◆ Task data
=== Section Start ===
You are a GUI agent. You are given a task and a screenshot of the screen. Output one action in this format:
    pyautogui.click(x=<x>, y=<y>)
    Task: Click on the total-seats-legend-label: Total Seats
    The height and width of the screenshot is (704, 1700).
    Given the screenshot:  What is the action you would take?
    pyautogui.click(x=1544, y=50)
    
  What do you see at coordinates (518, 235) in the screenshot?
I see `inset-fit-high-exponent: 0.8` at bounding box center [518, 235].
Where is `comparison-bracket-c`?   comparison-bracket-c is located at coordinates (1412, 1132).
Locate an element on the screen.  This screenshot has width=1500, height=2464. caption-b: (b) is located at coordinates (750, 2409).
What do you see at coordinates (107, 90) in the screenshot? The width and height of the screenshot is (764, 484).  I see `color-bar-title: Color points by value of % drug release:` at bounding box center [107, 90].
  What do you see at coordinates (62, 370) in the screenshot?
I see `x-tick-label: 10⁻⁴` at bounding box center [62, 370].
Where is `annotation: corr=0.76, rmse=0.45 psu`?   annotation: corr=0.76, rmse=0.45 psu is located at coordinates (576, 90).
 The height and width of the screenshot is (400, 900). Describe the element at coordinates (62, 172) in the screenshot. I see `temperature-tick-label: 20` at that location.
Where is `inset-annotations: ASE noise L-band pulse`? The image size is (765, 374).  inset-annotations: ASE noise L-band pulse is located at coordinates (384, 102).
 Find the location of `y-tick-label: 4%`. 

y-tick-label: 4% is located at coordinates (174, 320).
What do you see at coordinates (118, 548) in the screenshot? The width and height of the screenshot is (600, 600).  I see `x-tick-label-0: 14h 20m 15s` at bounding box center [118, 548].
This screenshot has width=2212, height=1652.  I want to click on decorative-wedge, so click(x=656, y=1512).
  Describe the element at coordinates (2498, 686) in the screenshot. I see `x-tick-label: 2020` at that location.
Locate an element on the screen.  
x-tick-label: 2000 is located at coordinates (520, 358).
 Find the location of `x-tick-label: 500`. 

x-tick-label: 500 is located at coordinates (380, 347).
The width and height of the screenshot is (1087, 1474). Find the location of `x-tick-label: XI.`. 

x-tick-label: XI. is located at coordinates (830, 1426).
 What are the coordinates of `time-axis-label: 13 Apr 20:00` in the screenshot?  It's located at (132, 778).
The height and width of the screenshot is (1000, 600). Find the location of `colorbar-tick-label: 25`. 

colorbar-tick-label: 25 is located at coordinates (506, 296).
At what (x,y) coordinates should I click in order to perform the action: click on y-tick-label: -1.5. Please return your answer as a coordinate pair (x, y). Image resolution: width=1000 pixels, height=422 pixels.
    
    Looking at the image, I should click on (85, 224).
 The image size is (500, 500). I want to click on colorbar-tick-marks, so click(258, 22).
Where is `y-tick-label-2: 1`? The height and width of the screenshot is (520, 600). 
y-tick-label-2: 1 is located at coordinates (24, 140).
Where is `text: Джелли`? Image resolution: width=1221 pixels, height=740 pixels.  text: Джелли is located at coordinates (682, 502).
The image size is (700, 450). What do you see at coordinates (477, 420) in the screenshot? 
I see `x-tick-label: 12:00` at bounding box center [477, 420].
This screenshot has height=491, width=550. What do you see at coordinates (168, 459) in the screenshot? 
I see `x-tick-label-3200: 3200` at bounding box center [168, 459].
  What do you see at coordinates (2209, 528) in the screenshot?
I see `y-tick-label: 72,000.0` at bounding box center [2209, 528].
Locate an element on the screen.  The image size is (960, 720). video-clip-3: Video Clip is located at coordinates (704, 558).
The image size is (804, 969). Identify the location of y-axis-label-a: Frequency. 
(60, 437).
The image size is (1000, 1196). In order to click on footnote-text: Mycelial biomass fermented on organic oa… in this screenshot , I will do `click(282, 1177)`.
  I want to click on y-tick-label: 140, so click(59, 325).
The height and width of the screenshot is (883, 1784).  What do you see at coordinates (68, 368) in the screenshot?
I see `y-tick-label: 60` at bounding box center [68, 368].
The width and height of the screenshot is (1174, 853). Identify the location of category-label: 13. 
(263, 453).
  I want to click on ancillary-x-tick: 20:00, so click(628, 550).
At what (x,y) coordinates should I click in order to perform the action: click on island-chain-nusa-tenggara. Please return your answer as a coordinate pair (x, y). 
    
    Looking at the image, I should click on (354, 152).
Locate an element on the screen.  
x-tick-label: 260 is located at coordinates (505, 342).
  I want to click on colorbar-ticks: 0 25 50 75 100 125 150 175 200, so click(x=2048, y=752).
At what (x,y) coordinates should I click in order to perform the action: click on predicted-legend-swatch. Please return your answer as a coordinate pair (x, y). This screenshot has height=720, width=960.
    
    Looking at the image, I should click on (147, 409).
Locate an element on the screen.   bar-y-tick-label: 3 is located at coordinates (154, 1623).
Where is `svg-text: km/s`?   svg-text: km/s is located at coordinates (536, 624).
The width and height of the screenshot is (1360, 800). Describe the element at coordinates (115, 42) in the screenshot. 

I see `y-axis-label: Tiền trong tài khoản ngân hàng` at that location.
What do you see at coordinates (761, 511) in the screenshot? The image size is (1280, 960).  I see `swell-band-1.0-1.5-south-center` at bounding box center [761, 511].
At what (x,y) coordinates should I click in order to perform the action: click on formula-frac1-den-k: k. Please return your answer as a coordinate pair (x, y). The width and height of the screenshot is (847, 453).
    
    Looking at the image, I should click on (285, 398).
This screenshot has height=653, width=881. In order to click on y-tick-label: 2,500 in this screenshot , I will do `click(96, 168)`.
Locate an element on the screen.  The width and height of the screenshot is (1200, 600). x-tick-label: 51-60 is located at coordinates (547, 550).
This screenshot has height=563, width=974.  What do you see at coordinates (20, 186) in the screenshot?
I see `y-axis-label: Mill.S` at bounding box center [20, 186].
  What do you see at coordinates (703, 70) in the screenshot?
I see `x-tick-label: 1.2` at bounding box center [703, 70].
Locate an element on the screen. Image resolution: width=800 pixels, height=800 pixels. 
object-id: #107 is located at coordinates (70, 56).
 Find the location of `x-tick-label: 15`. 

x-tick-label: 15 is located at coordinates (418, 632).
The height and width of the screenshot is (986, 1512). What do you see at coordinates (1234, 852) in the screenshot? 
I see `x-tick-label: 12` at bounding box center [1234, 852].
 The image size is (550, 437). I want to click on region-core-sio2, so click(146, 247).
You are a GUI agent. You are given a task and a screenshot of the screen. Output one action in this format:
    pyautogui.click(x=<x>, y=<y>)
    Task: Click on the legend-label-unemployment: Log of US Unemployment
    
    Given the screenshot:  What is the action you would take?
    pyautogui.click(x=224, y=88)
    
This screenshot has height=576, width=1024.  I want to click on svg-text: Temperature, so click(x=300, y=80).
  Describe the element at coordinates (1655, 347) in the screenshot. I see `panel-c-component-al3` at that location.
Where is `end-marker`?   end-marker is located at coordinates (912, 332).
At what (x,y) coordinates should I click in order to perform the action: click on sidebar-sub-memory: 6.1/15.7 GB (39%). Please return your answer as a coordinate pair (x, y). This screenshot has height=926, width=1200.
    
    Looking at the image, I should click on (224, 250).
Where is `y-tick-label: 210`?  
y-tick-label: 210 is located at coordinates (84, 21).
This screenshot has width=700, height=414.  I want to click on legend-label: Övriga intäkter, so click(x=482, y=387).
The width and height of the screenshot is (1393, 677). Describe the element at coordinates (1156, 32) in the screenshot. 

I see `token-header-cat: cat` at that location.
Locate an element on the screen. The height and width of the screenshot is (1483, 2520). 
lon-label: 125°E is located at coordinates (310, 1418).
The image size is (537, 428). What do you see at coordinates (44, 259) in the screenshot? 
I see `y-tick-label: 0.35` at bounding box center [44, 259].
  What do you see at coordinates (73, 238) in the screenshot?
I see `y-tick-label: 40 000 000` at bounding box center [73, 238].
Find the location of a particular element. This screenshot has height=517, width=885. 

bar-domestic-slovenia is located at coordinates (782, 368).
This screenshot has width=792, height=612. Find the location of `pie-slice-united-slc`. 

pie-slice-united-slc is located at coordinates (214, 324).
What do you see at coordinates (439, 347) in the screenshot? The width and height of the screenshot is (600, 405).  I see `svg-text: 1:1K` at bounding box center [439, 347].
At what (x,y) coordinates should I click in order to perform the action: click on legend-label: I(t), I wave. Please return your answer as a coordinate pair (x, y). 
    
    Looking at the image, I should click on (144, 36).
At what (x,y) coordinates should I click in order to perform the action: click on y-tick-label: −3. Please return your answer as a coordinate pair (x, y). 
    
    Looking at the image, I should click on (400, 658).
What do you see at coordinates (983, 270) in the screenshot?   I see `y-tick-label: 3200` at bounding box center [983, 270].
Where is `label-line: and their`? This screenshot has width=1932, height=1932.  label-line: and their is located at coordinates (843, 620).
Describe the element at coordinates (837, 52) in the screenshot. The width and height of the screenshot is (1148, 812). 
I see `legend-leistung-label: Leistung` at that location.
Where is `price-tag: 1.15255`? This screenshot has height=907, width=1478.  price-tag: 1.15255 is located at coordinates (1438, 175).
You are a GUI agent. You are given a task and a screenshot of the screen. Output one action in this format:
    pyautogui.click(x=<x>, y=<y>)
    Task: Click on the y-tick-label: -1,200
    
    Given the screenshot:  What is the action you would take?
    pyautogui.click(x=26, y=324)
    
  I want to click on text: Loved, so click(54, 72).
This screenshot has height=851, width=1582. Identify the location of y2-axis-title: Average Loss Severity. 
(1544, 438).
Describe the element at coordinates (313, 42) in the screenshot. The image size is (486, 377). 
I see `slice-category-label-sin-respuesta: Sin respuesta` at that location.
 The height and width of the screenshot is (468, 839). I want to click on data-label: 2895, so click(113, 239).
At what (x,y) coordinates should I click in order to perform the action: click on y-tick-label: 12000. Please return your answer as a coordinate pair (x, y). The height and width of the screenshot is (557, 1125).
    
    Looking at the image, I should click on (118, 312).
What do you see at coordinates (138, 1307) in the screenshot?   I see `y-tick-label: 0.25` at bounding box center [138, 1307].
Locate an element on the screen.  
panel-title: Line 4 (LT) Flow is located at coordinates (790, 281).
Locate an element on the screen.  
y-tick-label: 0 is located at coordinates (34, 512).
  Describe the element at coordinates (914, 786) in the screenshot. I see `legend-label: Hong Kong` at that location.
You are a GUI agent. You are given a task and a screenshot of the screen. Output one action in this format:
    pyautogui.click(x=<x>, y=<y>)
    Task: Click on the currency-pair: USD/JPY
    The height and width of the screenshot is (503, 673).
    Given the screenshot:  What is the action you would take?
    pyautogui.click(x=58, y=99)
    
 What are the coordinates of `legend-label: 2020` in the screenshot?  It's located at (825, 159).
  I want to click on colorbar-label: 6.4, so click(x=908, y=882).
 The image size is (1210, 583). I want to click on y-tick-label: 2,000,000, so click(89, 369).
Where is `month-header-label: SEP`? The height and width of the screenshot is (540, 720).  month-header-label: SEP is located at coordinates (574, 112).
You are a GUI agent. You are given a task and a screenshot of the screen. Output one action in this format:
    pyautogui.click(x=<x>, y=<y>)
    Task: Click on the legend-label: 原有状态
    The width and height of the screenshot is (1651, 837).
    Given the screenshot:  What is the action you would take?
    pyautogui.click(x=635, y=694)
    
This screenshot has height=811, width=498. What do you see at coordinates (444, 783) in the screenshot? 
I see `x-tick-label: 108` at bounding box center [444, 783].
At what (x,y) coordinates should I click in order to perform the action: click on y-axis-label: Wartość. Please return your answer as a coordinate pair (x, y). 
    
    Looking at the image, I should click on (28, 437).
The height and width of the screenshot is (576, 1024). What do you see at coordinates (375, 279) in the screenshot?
=== Section End ===
◆ What is being asked
Find each line above that contains the word "united", and copy every one of those lines in full.

◆ Solution to this task
This screenshot has width=792, height=612. Find the location of `pie-slice-united-slc`. 
pie-slice-united-slc is located at coordinates (214, 324).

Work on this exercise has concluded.